A sharp fall in inflation has spurred on the Reserve Bank of Australia (RBA) to make a rate cut. This comes after inflation has been under expected levels for more than 18 months.
According to data released by the Australian Bureau of Statistics (ABS), consumer prices dropped in the March 2016 quarter, with deflation recorded at 0.2%. This is the first time this has occurred since December 2008.
This, in turn, resulted in the Australian dollar falling by more than a cent to 76.4 cents in comparison to the US dollar. The annualised rate of inflation, which is the RBAs core measure, is at a record low of 1.55%. This is well below the target inflation level of 2 to 3%, and its only the second time in 15 years that core inflation has fallen below RBA targets.
Many economists are suggesting that the lower than expected rate of inflation is a sign that the disinflationary trend will continue. This, in turn, suggests that the Australian economy is struggling to stabilise. Based on this, economists are suggesting that it may take the rest of the year for inflation to move back-up to the RBAs 2 to 3% band.
The falls in CPI are said to be spread over 6 of 11 key sectors. The biggest impact came from fuel prices, which were down by 10% and from fruit, which fell 11.1%. These price falls have been offset by rising costs in secondary education – up 4.6%, pharmaceutical goods – up 4.8% and medical services – up 1.6%.

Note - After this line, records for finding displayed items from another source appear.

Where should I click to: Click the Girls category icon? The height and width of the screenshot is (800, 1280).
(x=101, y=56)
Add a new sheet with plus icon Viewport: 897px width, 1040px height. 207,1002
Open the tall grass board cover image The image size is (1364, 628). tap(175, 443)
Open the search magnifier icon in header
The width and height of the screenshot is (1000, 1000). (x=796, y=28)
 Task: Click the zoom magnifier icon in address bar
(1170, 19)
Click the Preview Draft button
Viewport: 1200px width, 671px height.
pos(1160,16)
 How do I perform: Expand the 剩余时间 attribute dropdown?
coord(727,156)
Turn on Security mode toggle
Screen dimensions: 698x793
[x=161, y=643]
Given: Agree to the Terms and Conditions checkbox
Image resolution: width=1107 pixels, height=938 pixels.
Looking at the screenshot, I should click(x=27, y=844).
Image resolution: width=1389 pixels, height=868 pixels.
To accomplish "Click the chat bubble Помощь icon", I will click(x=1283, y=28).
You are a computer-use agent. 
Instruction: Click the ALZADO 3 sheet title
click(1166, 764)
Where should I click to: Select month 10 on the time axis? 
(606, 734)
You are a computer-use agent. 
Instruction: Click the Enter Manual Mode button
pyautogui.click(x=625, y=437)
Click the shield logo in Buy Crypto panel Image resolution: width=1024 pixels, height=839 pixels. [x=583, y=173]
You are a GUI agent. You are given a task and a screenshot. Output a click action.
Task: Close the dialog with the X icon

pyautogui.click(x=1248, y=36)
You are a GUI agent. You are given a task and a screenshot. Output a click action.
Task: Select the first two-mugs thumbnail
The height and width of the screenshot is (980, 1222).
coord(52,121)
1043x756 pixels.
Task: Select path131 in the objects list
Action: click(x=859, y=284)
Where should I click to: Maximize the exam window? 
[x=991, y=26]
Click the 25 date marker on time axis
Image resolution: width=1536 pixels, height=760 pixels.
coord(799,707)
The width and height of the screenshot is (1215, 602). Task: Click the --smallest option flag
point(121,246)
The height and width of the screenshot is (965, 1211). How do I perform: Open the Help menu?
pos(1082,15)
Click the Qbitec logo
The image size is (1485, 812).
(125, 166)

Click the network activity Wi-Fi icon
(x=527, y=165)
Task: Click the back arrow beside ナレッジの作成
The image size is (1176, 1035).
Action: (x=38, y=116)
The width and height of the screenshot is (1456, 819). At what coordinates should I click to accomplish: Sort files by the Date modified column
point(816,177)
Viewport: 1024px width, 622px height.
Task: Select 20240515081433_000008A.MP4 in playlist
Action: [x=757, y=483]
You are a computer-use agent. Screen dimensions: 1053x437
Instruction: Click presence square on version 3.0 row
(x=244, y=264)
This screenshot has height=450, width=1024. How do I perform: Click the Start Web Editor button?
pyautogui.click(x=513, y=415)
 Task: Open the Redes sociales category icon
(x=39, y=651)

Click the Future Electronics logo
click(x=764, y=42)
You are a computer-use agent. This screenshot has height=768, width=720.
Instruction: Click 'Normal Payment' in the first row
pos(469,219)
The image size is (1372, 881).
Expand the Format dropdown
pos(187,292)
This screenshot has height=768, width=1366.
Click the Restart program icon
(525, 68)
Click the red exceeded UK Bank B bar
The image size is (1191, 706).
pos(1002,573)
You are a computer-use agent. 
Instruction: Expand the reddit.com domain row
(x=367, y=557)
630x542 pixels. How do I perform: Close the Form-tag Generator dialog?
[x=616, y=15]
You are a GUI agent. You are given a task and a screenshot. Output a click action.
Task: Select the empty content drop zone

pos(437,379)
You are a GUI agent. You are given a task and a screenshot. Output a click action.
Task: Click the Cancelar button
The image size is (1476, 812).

Economists are saying that global deflationary pressure, soft domestic demand and weak growth in wages could see inflation remain below target for an extended duration. However, on the brighter side of the outlook, employment rates are now at 5.7%, the lowest theyve been since September 2013.
Inflation fell in 6 out of 8 Australian capital cities. Darwin and Perth were the hardest hit with Darwin falling 0.9% and Perth by 0.6% over the March quarter. The inflation decline in Perth came after a 2.2% decline in home prices for the quarter, and a 2.3% fall in rents. This is said to be the effect of the demand on housing after the mining boom. Darwins fall was attributed to a falling level of domestic travel and accommodation prices dropping as a result.
Brisbane recorded a flat level of inflation, and Canberras CPI rose by 0.2%. These were the only two cities that did not experience deflation.
Despite marginal price drops in some capital cities, such as Sydney and Melbourne, the residential housing market remains strong. Owner-occupiers represent the majority of buyers, over 70%, and new home building project sales remain on target in most sectors.
Key metropolitan markets are still experiencing undersupply, and a growth in employment numbers, as well as population is fuelling further activity. New South Wales and Victorian markets continue to strengthen, despite price growth moderating. However, this was to be expected, given the explosive pricing activity witnessed in the closing months of 2015.
Undoubtedly, the questions that everyone is eager to have answered though, is will the .25% rate cut make much of a difference to inflation? And will the banks pass on the rate cut to consumers? The answers should be revealed over the coming month.